═══ THE RECORDS ═══
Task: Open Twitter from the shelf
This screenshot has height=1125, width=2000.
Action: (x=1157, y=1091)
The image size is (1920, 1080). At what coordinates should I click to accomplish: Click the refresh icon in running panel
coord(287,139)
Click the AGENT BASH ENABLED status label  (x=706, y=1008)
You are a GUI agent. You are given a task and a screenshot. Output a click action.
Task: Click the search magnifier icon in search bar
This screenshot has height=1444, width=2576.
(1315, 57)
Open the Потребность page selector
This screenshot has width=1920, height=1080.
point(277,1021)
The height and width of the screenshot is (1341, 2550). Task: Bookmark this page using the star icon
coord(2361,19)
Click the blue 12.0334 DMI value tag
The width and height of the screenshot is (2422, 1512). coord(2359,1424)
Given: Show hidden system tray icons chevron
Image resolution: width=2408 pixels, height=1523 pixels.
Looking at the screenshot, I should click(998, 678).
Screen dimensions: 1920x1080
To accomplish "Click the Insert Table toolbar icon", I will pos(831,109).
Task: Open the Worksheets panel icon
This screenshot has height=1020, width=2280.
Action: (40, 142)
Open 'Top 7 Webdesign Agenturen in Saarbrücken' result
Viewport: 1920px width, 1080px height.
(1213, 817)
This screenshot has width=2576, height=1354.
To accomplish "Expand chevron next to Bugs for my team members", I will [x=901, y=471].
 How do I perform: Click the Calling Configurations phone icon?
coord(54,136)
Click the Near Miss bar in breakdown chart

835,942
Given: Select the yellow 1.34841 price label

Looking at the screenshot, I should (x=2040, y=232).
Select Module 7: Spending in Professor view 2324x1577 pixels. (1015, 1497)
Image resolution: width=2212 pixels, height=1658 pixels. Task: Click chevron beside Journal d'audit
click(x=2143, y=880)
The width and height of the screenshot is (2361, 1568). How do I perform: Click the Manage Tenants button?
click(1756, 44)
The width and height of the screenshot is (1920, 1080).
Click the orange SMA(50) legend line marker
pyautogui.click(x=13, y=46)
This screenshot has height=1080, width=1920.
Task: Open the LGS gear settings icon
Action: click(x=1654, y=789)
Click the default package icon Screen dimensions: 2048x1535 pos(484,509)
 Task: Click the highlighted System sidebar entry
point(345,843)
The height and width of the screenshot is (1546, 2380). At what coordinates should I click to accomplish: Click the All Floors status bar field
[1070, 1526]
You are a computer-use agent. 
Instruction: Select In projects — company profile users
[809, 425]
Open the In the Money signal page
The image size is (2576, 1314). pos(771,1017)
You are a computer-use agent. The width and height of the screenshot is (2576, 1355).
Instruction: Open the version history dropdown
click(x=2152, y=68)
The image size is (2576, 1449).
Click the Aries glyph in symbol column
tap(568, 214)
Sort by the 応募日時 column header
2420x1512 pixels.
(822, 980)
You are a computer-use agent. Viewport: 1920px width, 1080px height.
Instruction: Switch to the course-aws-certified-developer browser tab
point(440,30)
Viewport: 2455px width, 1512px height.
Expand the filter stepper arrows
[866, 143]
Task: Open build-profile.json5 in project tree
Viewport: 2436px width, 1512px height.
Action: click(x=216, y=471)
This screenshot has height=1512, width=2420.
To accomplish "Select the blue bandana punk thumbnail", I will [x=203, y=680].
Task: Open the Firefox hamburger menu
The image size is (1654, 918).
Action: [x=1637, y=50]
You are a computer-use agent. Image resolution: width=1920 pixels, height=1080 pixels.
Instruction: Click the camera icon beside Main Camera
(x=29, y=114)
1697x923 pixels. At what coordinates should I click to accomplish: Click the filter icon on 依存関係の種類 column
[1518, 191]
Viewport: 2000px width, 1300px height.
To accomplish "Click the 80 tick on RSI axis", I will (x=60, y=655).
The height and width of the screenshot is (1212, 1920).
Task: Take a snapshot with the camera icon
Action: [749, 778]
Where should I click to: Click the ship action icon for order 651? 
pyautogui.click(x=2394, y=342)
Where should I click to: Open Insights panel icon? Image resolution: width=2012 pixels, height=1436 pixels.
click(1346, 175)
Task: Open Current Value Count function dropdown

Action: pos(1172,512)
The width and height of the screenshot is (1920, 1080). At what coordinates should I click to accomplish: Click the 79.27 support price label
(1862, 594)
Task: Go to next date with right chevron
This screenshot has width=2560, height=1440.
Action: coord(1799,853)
═══
- **WORK TO BE COMPLETED**
Write out, from the lines above, only those from the line with "Given: Select the yellow 1.34841 price label" to the line with "Viewport: 2000px width, 1300px height.", exactly as given, including the first and the last.

- **OUTPUT OF THE TASK**
Given: Select the yellow 1.34841 price label

Looking at the screenshot, I should (x=2040, y=232).
Select Module 7: Spending in Professor view 2324x1577 pixels. (1015, 1497)
Image resolution: width=2212 pixels, height=1658 pixels. Task: Click chevron beside Journal d'audit
click(x=2143, y=880)
The width and height of the screenshot is (2361, 1568). How do I perform: Click the Manage Tenants button?
click(1756, 44)
The width and height of the screenshot is (1920, 1080).
Click the orange SMA(50) legend line marker
pyautogui.click(x=13, y=46)
This screenshot has height=1080, width=1920.
Task: Open the LGS gear settings icon
Action: click(x=1654, y=789)
Click the default package icon Screen dimensions: 2048x1535 pos(484,509)
 Task: Click the highlighted System sidebar entry
point(345,843)
The height and width of the screenshot is (1546, 2380). At what coordinates should I click to accomplish: Click the All Floors status bar field
[1070, 1526]
You are a computer-use agent. 
Instruction: Select In projects — company profile users
[809, 425]
Open the In the Money signal page
The image size is (2576, 1314). pos(771,1017)
You are a computer-use agent. The width and height of the screenshot is (2576, 1355).
Instruction: Open the version history dropdown
click(x=2152, y=68)
The image size is (2576, 1449).
Click the Aries glyph in symbol column
tap(568, 214)
Sort by the 応募日時 column header
2420x1512 pixels.
(822, 980)
You are a computer-use agent. Viewport: 1920px width, 1080px height.
Instruction: Switch to the course-aws-certified-developer browser tab
point(440,30)
Viewport: 2455px width, 1512px height.
Expand the filter stepper arrows
[866, 143]
Task: Open build-profile.json5 in project tree
Viewport: 2436px width, 1512px height.
Action: click(x=216, y=471)
This screenshot has height=1512, width=2420.
To accomplish "Select the blue bandana punk thumbnail", I will [x=203, y=680].
Task: Open the Firefox hamburger menu
The image size is (1654, 918).
Action: [x=1637, y=50]
You are a computer-use agent. Image resolution: width=1920 pixels, height=1080 pixels.
Instruction: Click the camera icon beside Main Camera
(x=29, y=114)
1697x923 pixels. At what coordinates should I click to accomplish: Click the filter icon on 依存関係の種類 column
[1518, 191]
Viewport: 2000px width, 1300px height.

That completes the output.